Portanto, afigura-se descabido o
arbitramento de aluguel, com base no disposto no art. 1.319 do CC/2002, em
desfavor da coproprietária vítima de violência doméstica, que, em razão de
medida protetiva de urgência decretada judicialmente, detém o uso e gozo
exclusivo do imóvel de cotitularidade do agressor, seja pela
desproporcionalidade constatada em cotejo com o art. 226, § 8º, da CF/88, seja
pela ausência de enriquecimento sem causa (art. 884 do CC/2002).
Em suma:
Incabível o arbitramento de aluguel em desfavor da
coproprietária vítima de violência doméstica, que, em razão de medida protetiva
de urgência decretada judicialmente, detém o uso e gozo exclusivo do imóvel de
cotitularidade do agressor.
STJ. 3ª
Turma. REsp 1.966.556-SP, Rel. Min. Marco Aurélio Bellizze, julgado em
08/02/2022 (Info 724).
Isso significa que o art.
1.319 do CC foi declarado inconstitucional?

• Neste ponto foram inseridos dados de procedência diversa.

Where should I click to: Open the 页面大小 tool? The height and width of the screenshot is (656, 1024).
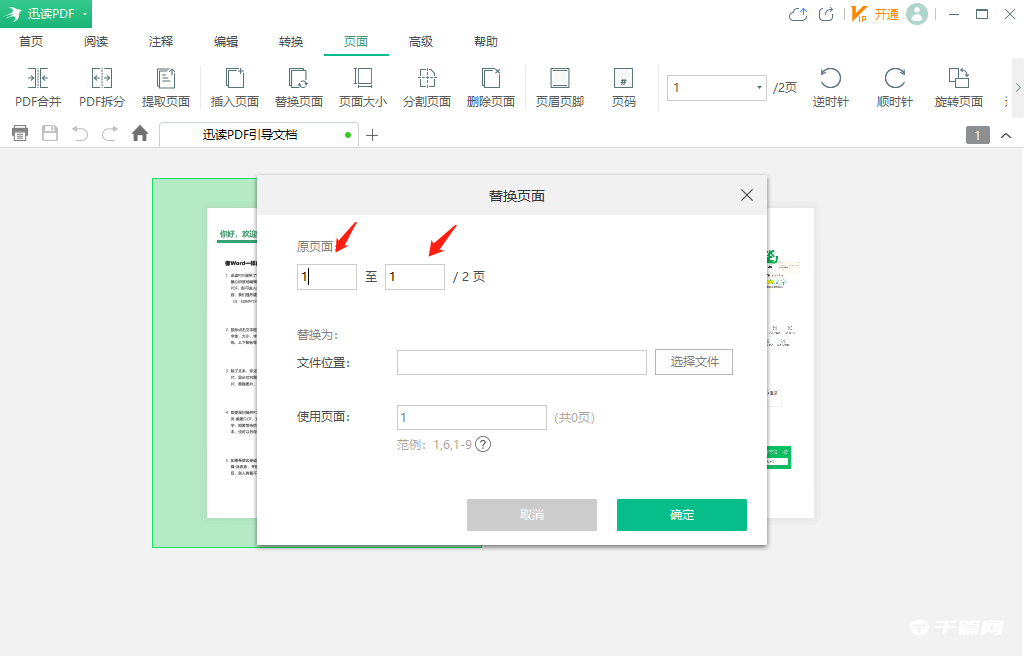pos(362,88)
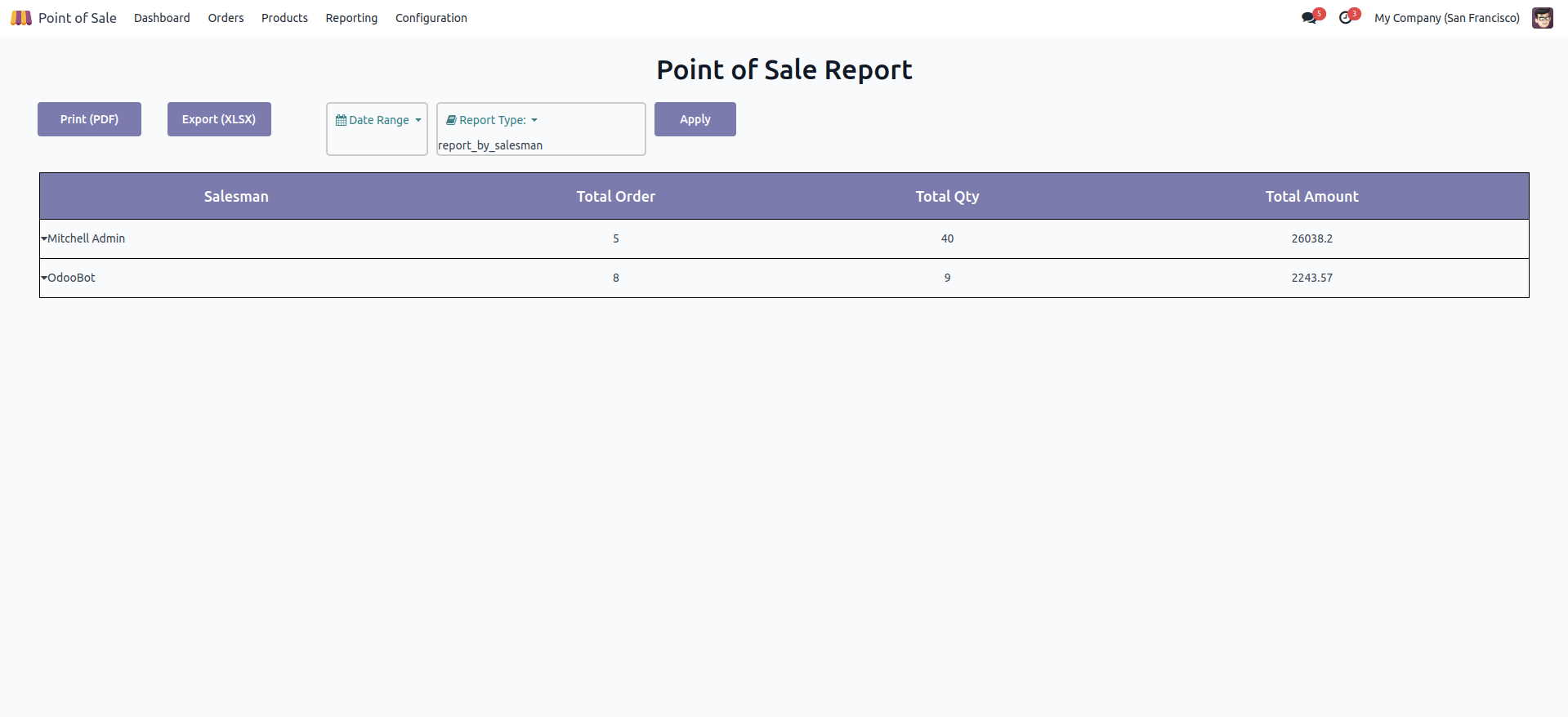Expand the OdooBot row caret
Screen dimensions: 1568x717
point(44,278)
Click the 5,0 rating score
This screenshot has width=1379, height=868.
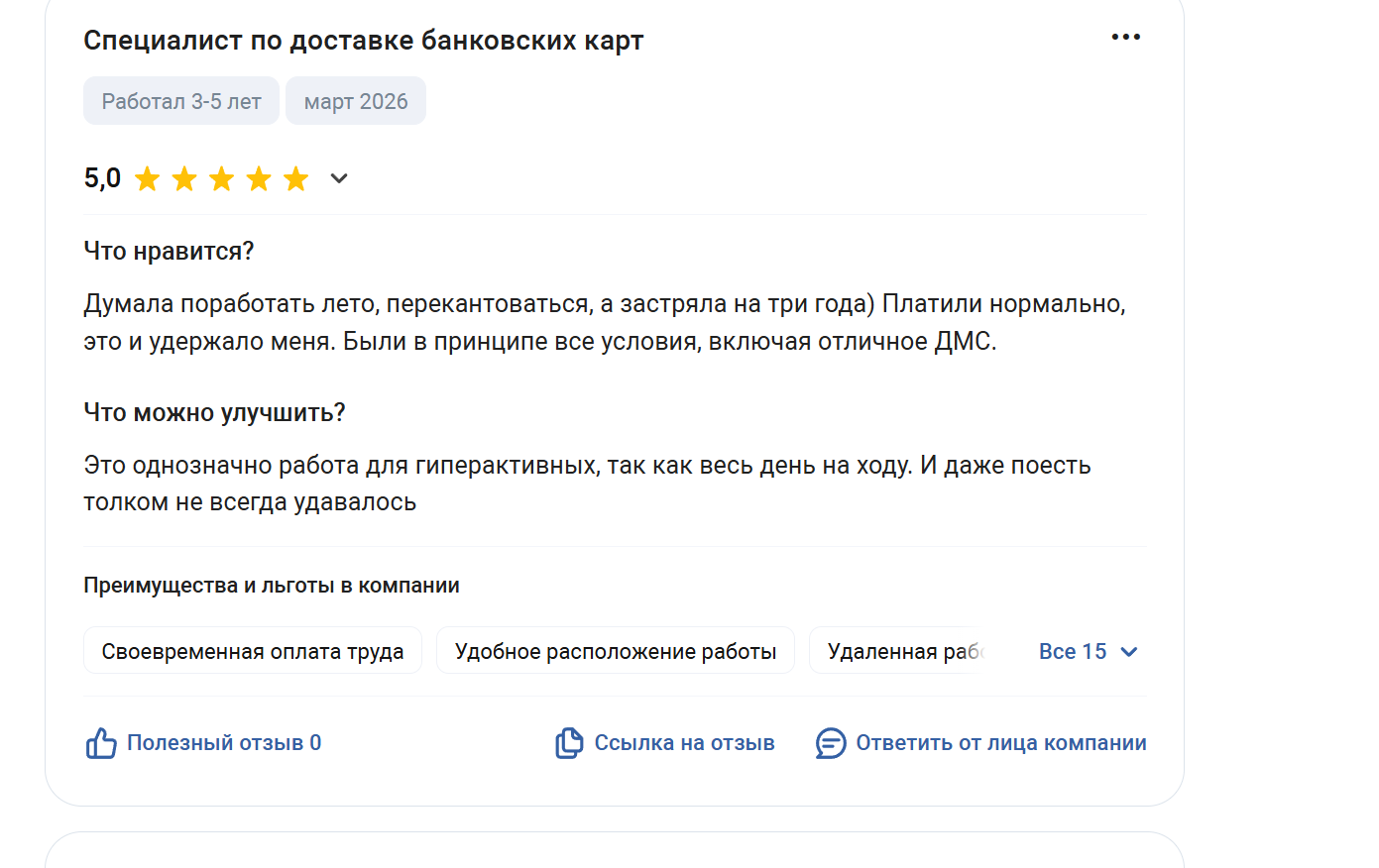pyautogui.click(x=102, y=178)
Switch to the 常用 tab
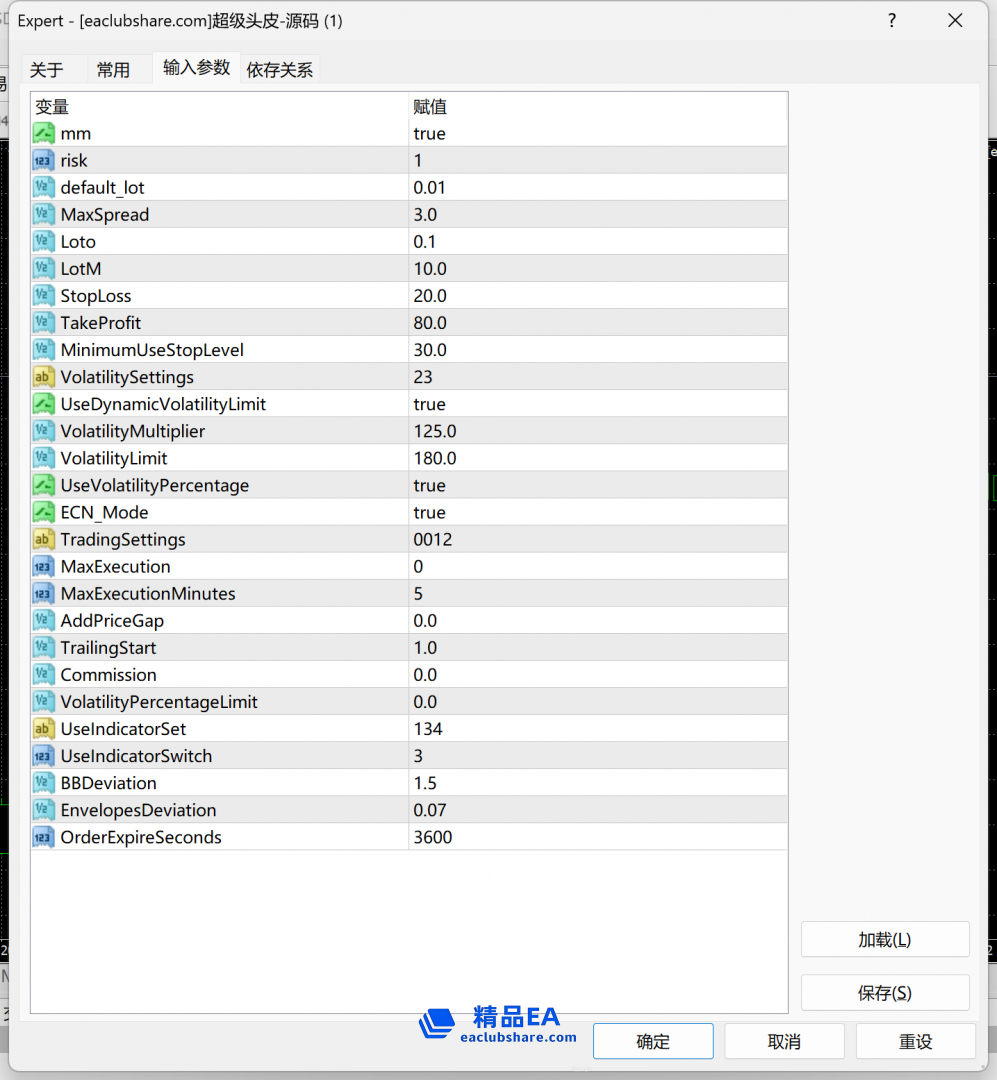Image resolution: width=997 pixels, height=1080 pixels. (113, 69)
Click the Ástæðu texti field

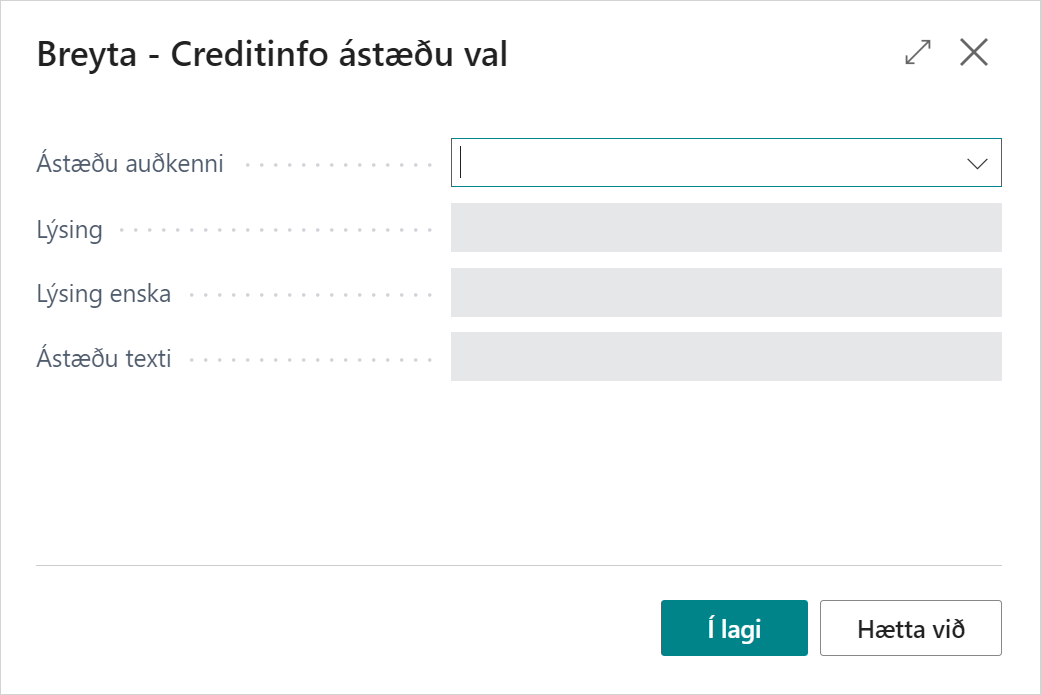(726, 357)
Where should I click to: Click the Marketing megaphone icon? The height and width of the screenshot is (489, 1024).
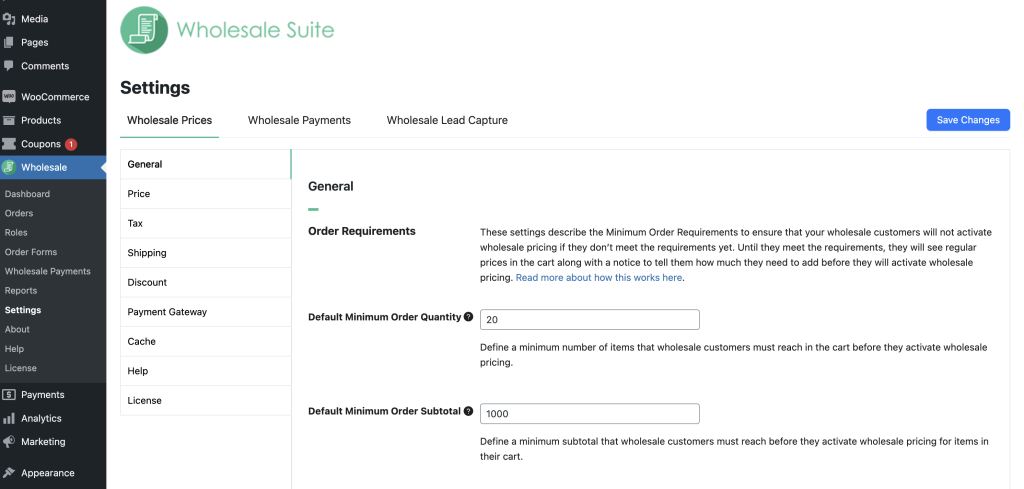point(9,442)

A decisão foi da 3ª Turma do STJ.
Para declarar inconstitucional o dispositivo não seria necessário obedecer a
cláusula de reserva de plenário e que o julgamento fosse pela Corte Especial do
STJ?
O STJ fez apenas uma
interpretação conforme do art. 1.319 do Código Civil.
A interpretação conforme a Constituição
de lei ou ato normativo, atribuindo ou excluindo determinado sentido entre as
interpretações possíveis em alguns casos, não viola a cláusula de reserva de
plenário, consoante já assentado pelo Supremo Tribunal Federal no RE 572.497
AgR/RS, Rel. Min. Eros Grau, DJ 11/11/2008, e no RE 460.971, Rel. Min.
Sepúlveda Pertence, DJ 30/3/2007 (ambos reproduzindo o entendimento delineado
no RE 184.093/SP, Rel. Moreira Alves, publicado em 29/4/1997).